=== Begin Enclosure ===

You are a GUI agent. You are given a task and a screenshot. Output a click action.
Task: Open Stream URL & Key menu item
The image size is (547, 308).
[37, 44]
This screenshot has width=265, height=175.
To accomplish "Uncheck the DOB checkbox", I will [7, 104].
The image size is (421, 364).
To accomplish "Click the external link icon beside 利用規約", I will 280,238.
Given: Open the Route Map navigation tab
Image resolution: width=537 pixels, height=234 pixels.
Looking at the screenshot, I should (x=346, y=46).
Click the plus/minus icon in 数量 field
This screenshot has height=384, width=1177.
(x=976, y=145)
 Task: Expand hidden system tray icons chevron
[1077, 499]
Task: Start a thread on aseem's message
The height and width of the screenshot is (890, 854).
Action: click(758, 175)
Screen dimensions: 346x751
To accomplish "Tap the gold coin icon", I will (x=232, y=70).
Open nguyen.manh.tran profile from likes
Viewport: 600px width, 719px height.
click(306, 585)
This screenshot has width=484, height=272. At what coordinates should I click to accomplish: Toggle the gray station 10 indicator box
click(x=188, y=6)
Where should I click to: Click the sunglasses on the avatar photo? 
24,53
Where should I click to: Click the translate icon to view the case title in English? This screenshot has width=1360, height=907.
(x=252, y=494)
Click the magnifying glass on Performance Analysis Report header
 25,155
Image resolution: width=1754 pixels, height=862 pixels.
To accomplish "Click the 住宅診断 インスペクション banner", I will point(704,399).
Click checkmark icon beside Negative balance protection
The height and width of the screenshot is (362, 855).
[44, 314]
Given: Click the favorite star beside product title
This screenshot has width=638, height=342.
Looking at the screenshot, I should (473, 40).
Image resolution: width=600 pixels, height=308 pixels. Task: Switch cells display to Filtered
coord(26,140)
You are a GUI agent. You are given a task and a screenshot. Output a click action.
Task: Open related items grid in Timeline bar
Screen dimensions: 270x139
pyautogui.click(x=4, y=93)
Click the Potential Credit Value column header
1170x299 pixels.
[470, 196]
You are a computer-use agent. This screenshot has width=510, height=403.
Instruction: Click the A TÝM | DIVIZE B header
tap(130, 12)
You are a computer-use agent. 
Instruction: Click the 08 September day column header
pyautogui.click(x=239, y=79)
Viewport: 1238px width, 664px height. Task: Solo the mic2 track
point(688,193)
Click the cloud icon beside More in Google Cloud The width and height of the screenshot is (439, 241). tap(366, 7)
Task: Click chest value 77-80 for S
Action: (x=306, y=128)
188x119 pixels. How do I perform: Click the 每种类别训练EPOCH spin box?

=== End Enclosure ===

### ACTION ITEM
Everything in the data above must be reproduced exactly.

### FINISHED EXERCISE
You are a GUI agent. You are given a task and a screenshot. Output a click action.
Task: Open Stream URL & Key menu item
The image size is (547, 308).
[37, 44]
This screenshot has width=265, height=175.
To accomplish "Uncheck the DOB checkbox", I will [7, 104].
The image size is (421, 364).
To accomplish "Click the external link icon beside 利用規約", I will 280,238.
Given: Open the Route Map navigation tab
Image resolution: width=537 pixels, height=234 pixels.
Looking at the screenshot, I should (x=346, y=46).
Click the plus/minus icon in 数量 field
This screenshot has height=384, width=1177.
(x=976, y=145)
 Task: Expand hidden system tray icons chevron
[1077, 499]
Task: Start a thread on aseem's message
The height and width of the screenshot is (890, 854).
Action: click(758, 175)
Screen dimensions: 346x751
To accomplish "Tap the gold coin icon", I will (x=232, y=70).
Open nguyen.manh.tran profile from likes
Viewport: 600px width, 719px height.
click(306, 585)
This screenshot has width=484, height=272. At what coordinates should I click to accomplish: Toggle the gray station 10 indicator box
click(x=188, y=6)
Where should I click to: Click the sunglasses on the avatar photo? 
24,53
Where should I click to: Click the translate icon to view the case title in English? This screenshot has width=1360, height=907.
(x=252, y=494)
Click the magnifying glass on Performance Analysis Report header
 25,155
Image resolution: width=1754 pixels, height=862 pixels.
To accomplish "Click the 住宅診断 インスペクション banner", I will point(704,399).
Click checkmark icon beside Negative balance protection
The height and width of the screenshot is (362, 855).
[44, 314]
Given: Click the favorite star beside product title
This screenshot has width=638, height=342.
Looking at the screenshot, I should (473, 40).
Image resolution: width=600 pixels, height=308 pixels. Task: Switch cells display to Filtered
coord(26,140)
You are a GUI agent. You are given a task and a screenshot. Output a click action.
Task: Open related items grid in Timeline bar
Screen dimensions: 270x139
pyautogui.click(x=4, y=93)
Click the Potential Credit Value column header
1170x299 pixels.
[470, 196]
You are a computer-use agent. This screenshot has width=510, height=403.
Instruction: Click the A TÝM | DIVIZE B header
tap(130, 12)
You are a computer-use agent. 
Instruction: Click the 08 September day column header
pyautogui.click(x=239, y=79)
Viewport: 1238px width, 664px height. Task: Solo the mic2 track
point(688,193)
Click the cloud icon beside More in Google Cloud The width and height of the screenshot is (439, 241). tap(366, 7)
Task: Click chest value 77-80 for S
Action: (x=306, y=128)
188x119 pixels. How do I perform: Click the 每种类别训练EPOCH spin box?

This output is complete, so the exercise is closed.